One of the first organisms we encountered was an Ochre Starfish (Pisaster ochraceus), a brilliantly purple starfish that is found all along the Pacific Coast of North America. These starfish are often keystone species within their ecosystems, keeping control of the numbers of mussels and other such invertebrates within the subtidal and intertidal zones. One of the Ochre starfish we found was even munching on a chiton (Class Polyplacophora) – an invertebrate with a hard segmented calcareous shell, and a single foot for locomotion. We found a variety of these healthy Ochre’s within the bay, which is a good sign of the health of the intertidal zone along Pender Island. Currently along the North American Pacific there is an unknown disease afflicting many different species of starfish, creating record mortality rates among these keystone predators (see CBC article here). The few starfish we saw within the intertidal zone at Pender Island appeared healthy and active and we can only hope it stays that way.
We also managed to find some Green Sea Urchins (Strongylocentrotus droebachiensis), which can be found in many places around the world, down to depths of over 1000 meters. They are eaten by a variety of predators, including the aforementioned Ochre Sea Stars. We were able to hold the urchins and see the individual movements of its hard walking spines, as well as its soft brown feelers (used to detect its environment).

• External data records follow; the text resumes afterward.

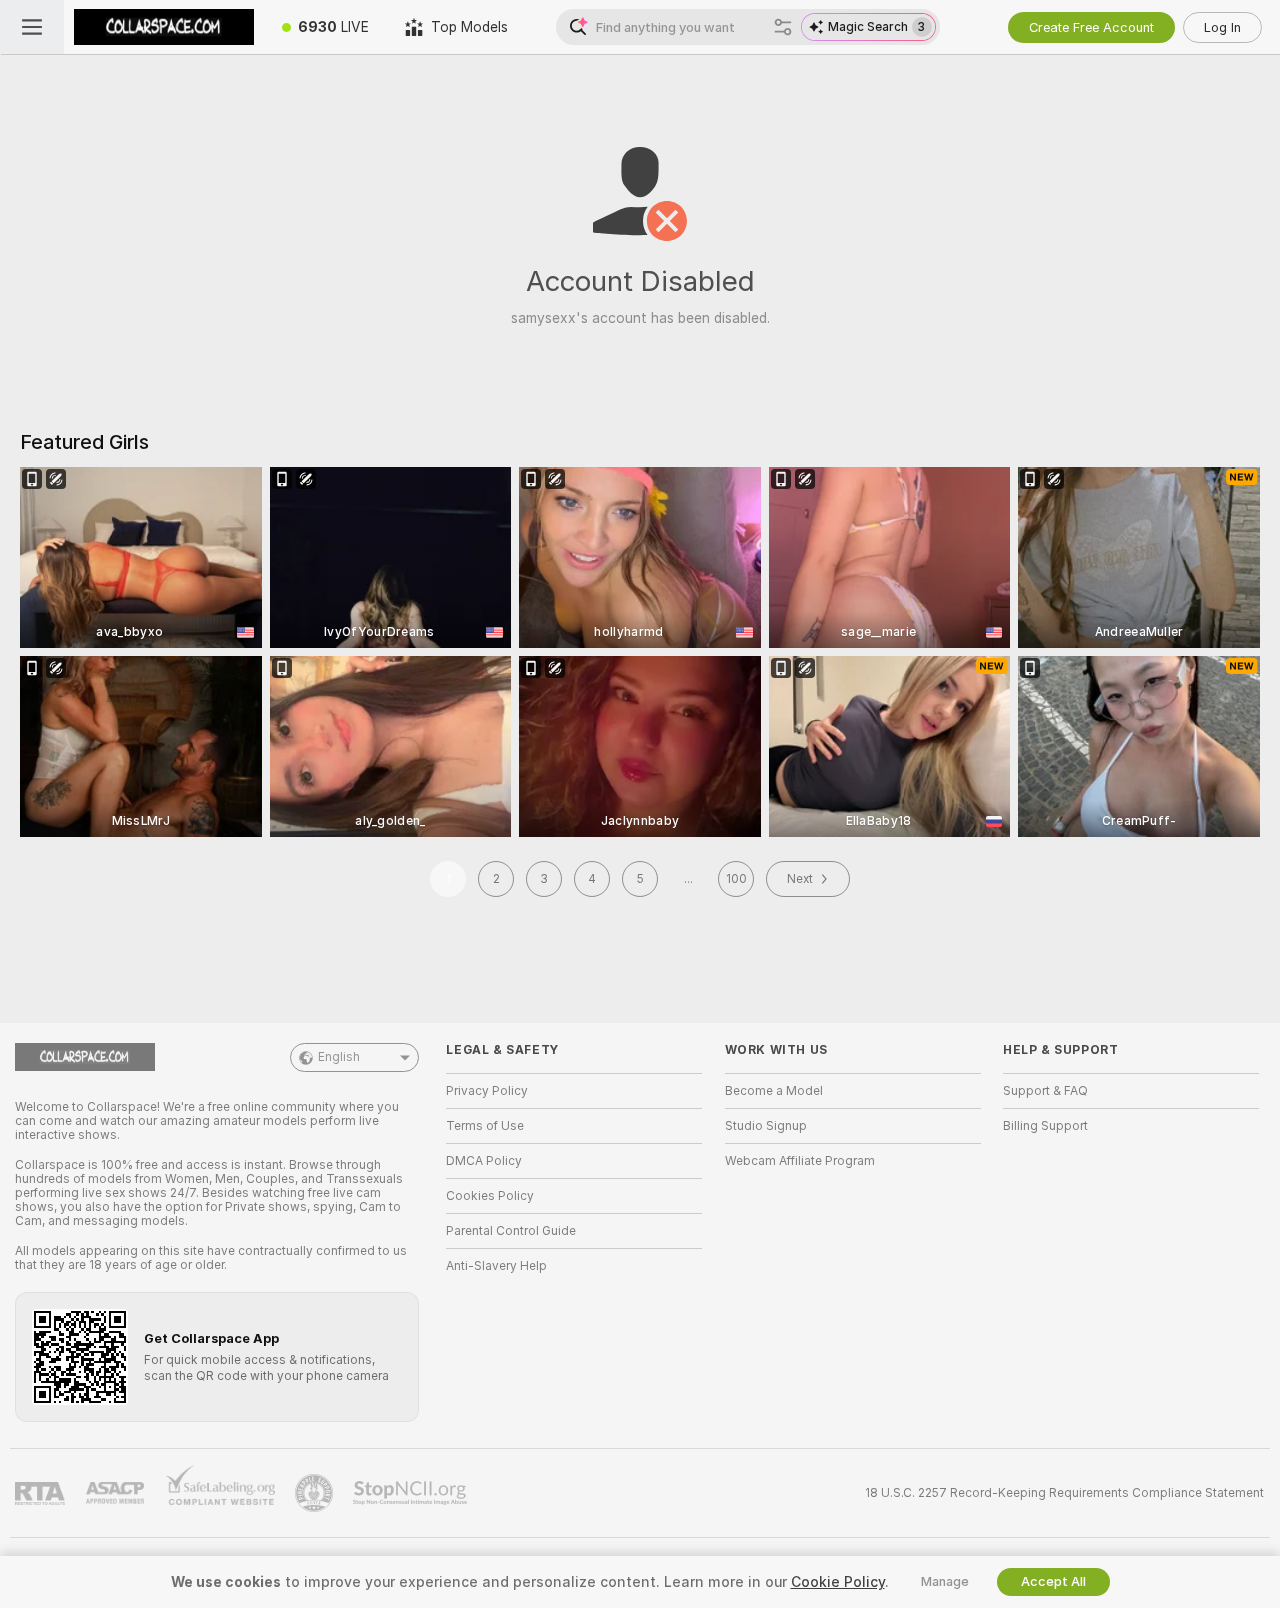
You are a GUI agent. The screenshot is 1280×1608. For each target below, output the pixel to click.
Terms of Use (485, 1126)
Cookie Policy (838, 1582)
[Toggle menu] (32, 27)
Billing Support (1045, 1126)
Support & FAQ (1045, 1091)
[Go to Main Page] (164, 27)
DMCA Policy (484, 1161)
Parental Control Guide (511, 1231)
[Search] (783, 27)
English (339, 1057)
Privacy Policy (487, 1091)
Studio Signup (766, 1126)
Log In (1222, 27)
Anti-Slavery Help (496, 1266)
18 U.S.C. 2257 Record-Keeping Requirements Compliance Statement (1064, 1493)
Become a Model (774, 1091)
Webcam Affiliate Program (800, 1161)
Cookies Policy (490, 1196)
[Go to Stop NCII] (412, 1493)
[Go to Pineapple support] (316, 1493)
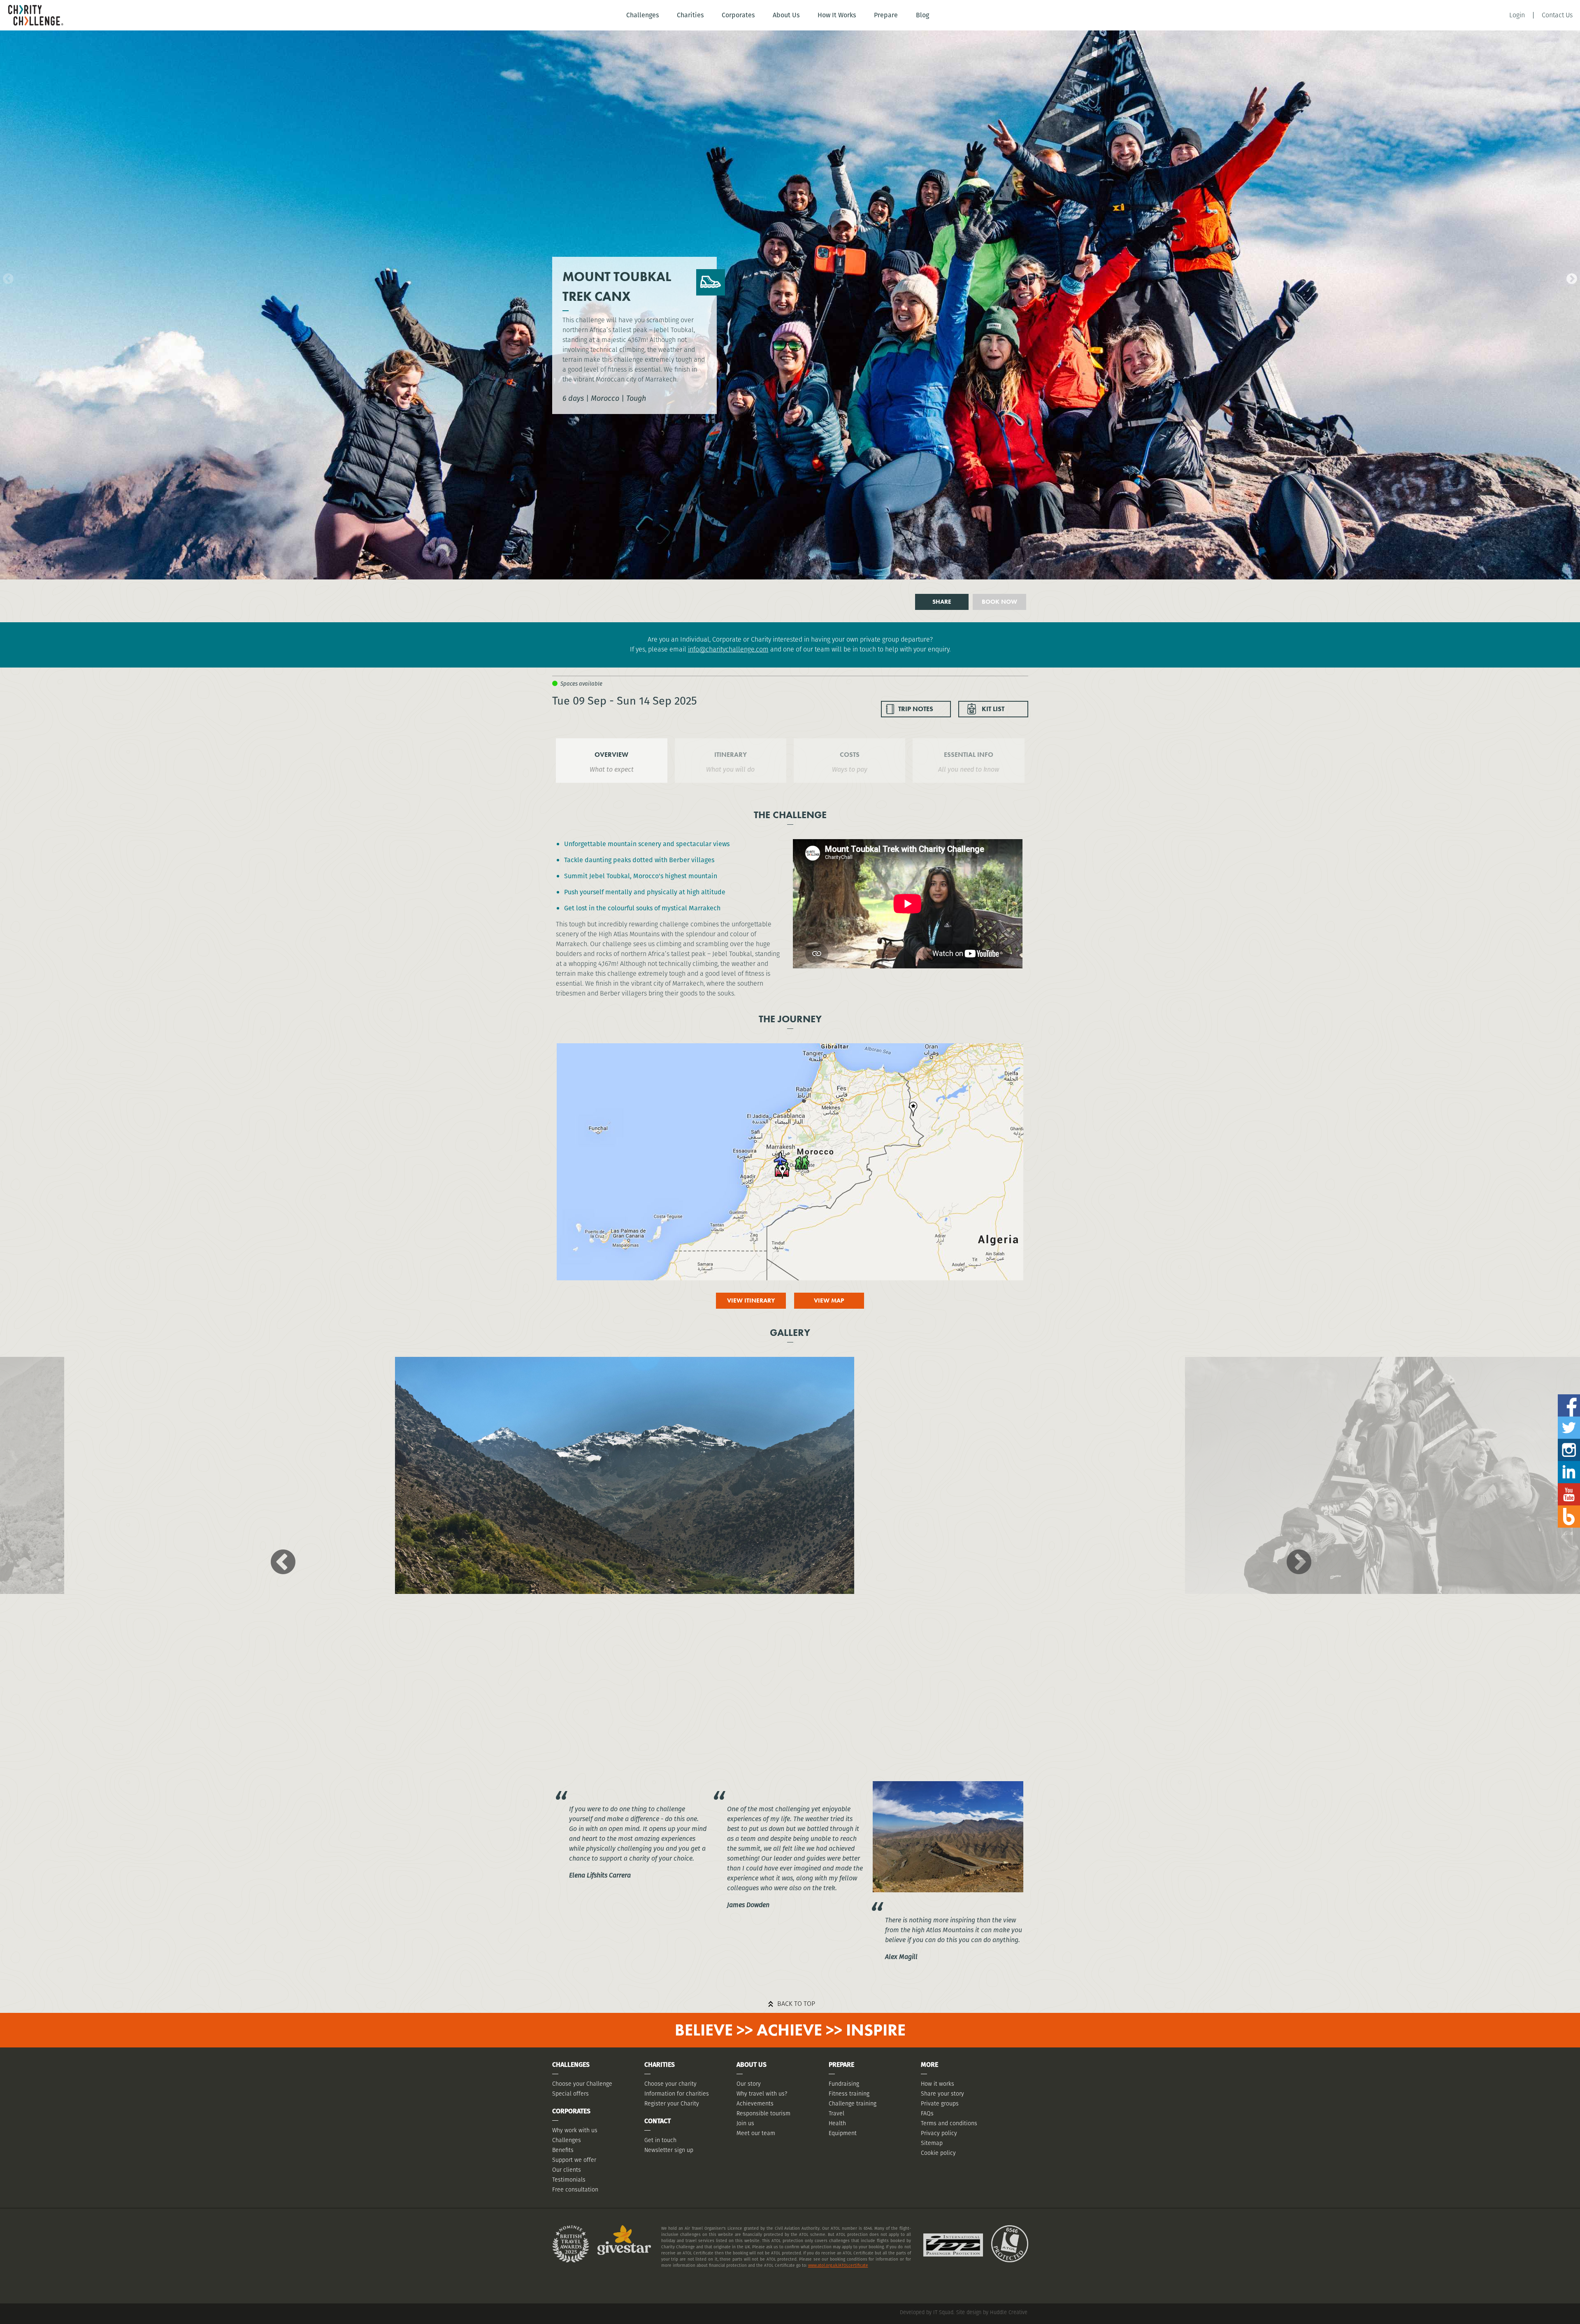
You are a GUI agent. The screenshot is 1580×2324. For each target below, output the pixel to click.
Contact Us (1557, 15)
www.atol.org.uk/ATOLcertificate (838, 2265)
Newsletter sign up (668, 2150)
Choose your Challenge (582, 2084)
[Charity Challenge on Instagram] (1569, 1442)
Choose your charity (670, 2084)
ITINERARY (730, 754)
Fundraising (844, 2084)
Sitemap (932, 2143)
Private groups (940, 2103)
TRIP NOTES (915, 709)
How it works (937, 2084)
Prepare (886, 15)
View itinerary (751, 1300)
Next (1570, 277)
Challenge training (852, 2103)
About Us (786, 15)
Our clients (566, 2170)
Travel (836, 2113)
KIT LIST (993, 709)
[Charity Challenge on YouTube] (1569, 1486)
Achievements (755, 2103)
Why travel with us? (762, 2093)
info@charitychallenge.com (728, 649)
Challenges (642, 15)
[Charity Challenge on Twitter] (1569, 1419)
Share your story (942, 2093)
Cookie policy (938, 2153)
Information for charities (676, 2093)
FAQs (927, 2113)
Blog (922, 15)
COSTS (850, 754)
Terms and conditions (949, 2123)
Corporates (738, 15)
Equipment (843, 2133)
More (929, 2064)
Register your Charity (671, 2103)
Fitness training (849, 2093)
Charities (690, 15)
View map (829, 1300)
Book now (999, 601)
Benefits (563, 2150)
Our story (749, 2084)
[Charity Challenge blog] (1569, 1508)
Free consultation (575, 2189)
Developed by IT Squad (926, 2312)
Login (1517, 15)
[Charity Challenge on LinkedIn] (1569, 1464)
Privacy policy (939, 2133)
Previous (6, 277)
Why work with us (574, 2130)
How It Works (837, 15)
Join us (745, 2123)
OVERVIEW (611, 754)
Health (837, 2123)
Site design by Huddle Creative (991, 2312)
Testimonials (569, 2179)
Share (941, 601)
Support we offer (574, 2160)
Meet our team (756, 2133)
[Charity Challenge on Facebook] (1569, 1397)
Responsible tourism (763, 2113)
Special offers (570, 2093)
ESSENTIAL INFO (968, 754)
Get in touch (660, 2140)
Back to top (796, 2003)
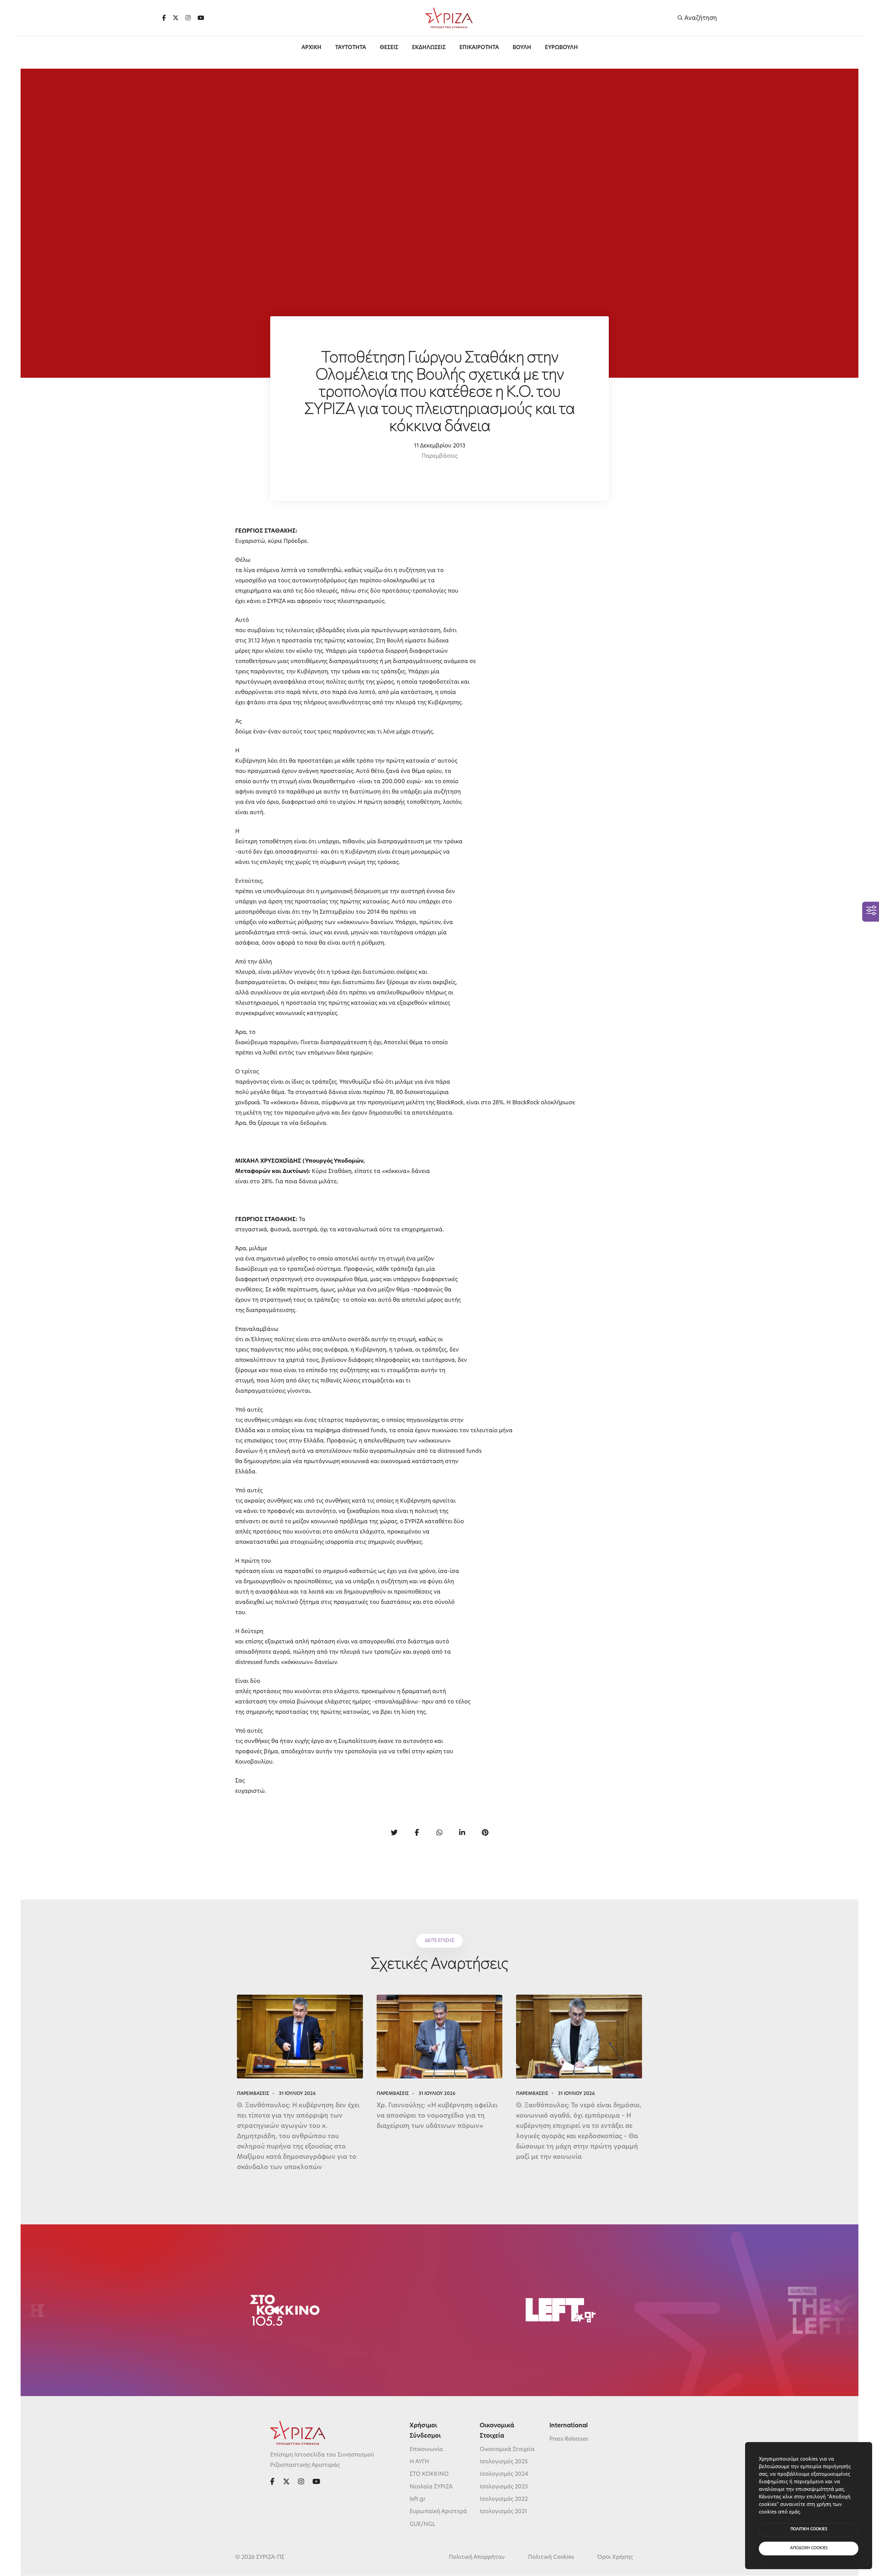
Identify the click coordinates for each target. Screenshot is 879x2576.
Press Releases (568, 2439)
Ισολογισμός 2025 (504, 2462)
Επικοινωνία (426, 2449)
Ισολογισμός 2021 (503, 2512)
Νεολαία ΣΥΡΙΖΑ (431, 2487)
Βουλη (522, 47)
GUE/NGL (422, 2524)
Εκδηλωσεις (429, 47)
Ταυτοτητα (350, 47)
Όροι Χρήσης (615, 2557)
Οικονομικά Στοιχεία (507, 2449)
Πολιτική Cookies (551, 2557)
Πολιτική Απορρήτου (477, 2557)
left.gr (417, 2499)
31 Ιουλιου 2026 (297, 2093)
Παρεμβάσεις (440, 456)
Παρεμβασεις (253, 2093)
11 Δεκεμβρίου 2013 (439, 446)
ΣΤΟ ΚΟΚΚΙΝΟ (429, 2474)
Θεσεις (389, 47)
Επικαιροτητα (479, 47)
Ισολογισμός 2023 (504, 2487)
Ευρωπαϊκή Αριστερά (438, 2512)
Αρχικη (311, 47)
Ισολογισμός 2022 (504, 2499)
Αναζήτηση (700, 18)
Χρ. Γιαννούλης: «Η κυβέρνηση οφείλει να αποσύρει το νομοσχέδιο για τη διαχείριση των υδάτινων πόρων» (437, 2116)
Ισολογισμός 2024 (504, 2474)
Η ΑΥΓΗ (419, 2462)
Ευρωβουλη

Crabs (Order Decapoda) of multiple sizes were also common. There were hundreds of tiny crabs that may have been a combination of littler species as well as juveniles of larger species. We were able to find multiple fresh crab molts along the beach. Crabs grow by shedding their external skeleton, so ’empty’ crab casings, appearing fully intact, but hollow, were common. Crabs, when they shed their molts, can grow up to 20% larger than before due to a massive water intake.
As we were collecting and exploring this new environment, the Park Warden even dropped by to learn a little about our research, and make sure we had a permit to be removing these species from their habitat. We were extremely glad to see that the inhabitants of Pender were protective of their environment and its species, as well as interested in the scientific research being conducted there.